[Stored data entries]
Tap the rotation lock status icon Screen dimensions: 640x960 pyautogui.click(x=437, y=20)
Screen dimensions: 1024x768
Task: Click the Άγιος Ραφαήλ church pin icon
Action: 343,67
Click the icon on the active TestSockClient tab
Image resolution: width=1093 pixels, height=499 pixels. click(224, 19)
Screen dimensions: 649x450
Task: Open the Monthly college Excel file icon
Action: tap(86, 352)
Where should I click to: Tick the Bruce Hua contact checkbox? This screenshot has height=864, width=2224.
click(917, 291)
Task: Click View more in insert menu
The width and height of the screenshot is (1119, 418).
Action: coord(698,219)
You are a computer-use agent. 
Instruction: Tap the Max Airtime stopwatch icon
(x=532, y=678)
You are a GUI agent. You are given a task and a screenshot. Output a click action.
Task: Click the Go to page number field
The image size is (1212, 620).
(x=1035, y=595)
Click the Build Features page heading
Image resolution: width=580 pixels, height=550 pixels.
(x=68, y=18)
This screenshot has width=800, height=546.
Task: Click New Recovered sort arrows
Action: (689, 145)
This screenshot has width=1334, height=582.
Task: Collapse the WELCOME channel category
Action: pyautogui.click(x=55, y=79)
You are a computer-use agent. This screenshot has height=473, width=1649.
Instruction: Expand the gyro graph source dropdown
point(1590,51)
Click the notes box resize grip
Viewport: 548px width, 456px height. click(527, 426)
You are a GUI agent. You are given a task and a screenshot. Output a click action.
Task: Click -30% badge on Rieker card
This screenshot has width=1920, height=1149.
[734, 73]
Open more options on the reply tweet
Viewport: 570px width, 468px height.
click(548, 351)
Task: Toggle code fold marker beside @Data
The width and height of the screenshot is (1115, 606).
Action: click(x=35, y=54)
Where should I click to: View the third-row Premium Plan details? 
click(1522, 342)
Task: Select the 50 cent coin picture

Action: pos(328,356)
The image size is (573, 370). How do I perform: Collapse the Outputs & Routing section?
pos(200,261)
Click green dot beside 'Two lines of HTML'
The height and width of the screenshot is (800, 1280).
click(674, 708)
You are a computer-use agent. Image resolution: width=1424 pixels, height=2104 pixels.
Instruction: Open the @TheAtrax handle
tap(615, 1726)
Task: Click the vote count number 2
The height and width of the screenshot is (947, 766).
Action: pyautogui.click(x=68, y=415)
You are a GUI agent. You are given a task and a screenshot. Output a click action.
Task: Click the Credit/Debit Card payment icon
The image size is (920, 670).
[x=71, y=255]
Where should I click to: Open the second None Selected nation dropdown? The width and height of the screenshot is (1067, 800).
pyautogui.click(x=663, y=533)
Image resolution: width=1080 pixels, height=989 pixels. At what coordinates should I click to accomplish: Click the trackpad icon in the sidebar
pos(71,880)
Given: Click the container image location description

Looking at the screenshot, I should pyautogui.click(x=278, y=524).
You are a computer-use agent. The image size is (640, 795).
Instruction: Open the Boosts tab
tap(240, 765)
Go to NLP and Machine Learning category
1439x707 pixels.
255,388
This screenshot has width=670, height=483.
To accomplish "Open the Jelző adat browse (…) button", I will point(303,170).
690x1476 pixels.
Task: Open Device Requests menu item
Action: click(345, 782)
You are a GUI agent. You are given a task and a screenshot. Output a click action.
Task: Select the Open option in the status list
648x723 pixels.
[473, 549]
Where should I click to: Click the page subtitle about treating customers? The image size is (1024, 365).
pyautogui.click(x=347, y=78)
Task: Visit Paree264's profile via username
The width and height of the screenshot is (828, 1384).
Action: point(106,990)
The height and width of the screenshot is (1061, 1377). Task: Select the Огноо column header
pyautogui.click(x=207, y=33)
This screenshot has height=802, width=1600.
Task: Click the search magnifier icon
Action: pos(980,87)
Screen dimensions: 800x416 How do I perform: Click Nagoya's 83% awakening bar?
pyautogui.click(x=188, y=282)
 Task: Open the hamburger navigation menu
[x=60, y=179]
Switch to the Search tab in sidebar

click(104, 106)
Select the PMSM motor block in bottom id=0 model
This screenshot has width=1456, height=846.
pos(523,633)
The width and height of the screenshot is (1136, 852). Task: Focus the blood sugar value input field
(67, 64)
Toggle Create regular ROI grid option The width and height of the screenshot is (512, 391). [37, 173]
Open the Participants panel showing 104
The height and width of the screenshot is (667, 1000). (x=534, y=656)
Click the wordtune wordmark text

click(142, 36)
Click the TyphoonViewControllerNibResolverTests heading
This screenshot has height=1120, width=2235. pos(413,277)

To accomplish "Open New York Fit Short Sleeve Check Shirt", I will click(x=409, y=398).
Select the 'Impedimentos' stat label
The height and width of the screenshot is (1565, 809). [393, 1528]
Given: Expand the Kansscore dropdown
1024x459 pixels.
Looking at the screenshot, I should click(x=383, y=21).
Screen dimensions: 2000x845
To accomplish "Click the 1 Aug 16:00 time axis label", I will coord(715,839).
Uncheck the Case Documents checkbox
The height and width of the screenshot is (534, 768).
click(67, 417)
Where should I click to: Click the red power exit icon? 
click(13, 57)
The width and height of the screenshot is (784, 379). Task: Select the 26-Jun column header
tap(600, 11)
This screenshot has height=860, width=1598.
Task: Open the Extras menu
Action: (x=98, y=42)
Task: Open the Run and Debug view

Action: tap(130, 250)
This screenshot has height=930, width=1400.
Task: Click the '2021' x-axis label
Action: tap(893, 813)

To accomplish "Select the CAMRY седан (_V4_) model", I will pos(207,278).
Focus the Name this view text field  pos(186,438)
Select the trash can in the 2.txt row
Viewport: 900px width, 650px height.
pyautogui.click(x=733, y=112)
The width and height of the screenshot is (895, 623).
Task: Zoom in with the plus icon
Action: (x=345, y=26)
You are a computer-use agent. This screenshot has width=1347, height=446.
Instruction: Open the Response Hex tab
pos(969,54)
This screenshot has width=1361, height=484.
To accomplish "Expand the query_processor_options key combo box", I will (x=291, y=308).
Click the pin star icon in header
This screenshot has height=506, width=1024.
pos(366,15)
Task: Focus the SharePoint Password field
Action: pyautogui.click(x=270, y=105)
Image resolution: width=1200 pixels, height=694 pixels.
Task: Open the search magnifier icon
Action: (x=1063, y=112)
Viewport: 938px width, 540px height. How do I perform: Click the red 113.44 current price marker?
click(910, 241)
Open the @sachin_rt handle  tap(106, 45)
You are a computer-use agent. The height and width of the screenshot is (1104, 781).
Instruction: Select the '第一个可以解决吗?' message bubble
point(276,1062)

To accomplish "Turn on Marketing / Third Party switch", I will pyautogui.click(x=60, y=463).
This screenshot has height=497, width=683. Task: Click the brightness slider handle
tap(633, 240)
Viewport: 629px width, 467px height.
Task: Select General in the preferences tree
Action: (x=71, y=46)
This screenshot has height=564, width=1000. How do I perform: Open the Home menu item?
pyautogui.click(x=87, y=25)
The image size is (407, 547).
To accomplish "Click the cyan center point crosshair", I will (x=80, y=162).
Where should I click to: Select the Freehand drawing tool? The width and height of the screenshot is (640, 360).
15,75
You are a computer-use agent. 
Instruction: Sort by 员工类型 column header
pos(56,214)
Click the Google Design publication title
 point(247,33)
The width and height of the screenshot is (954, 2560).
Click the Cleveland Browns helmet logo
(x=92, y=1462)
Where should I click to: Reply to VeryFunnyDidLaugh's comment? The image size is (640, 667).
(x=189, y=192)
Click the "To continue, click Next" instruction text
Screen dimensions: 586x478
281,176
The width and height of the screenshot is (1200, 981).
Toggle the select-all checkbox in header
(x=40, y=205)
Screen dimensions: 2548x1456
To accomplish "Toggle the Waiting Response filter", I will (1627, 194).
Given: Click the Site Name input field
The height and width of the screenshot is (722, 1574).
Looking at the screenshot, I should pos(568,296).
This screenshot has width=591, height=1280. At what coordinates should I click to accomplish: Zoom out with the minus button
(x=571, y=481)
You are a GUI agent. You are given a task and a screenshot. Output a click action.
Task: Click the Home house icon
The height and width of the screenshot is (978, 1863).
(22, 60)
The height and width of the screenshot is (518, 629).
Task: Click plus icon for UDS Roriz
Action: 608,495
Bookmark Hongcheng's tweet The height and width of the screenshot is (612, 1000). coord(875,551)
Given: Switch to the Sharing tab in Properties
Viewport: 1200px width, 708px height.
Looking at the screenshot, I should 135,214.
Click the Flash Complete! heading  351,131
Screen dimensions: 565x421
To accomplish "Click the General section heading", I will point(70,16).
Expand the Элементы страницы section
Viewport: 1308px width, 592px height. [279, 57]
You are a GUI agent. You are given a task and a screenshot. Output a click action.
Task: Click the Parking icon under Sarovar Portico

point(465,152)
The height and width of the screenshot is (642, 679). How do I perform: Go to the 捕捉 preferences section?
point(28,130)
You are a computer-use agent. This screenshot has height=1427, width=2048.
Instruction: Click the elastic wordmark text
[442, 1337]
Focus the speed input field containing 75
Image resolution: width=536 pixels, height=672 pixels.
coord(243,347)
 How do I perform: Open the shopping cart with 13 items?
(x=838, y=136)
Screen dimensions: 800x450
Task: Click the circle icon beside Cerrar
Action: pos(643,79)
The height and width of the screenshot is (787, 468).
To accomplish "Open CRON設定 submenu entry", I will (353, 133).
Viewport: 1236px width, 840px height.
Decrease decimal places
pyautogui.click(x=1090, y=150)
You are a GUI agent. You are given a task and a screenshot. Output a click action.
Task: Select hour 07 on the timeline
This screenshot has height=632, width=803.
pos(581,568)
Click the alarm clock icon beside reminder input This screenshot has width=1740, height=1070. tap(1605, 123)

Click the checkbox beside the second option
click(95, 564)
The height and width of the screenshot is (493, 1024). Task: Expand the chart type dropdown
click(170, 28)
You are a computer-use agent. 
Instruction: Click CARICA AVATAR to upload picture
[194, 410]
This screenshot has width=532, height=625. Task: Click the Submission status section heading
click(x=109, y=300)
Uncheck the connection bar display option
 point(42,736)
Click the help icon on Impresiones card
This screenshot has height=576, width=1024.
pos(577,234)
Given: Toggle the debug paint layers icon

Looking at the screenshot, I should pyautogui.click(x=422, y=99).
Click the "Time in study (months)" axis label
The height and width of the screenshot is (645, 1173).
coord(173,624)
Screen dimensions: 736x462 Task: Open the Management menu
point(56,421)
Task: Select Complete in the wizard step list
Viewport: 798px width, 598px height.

• Your objective:
Pull every line containing "Complete" out of the records.

• Exercise answer:
Click the Flash Complete! heading  351,131
Task: Select Complete in the wizard step list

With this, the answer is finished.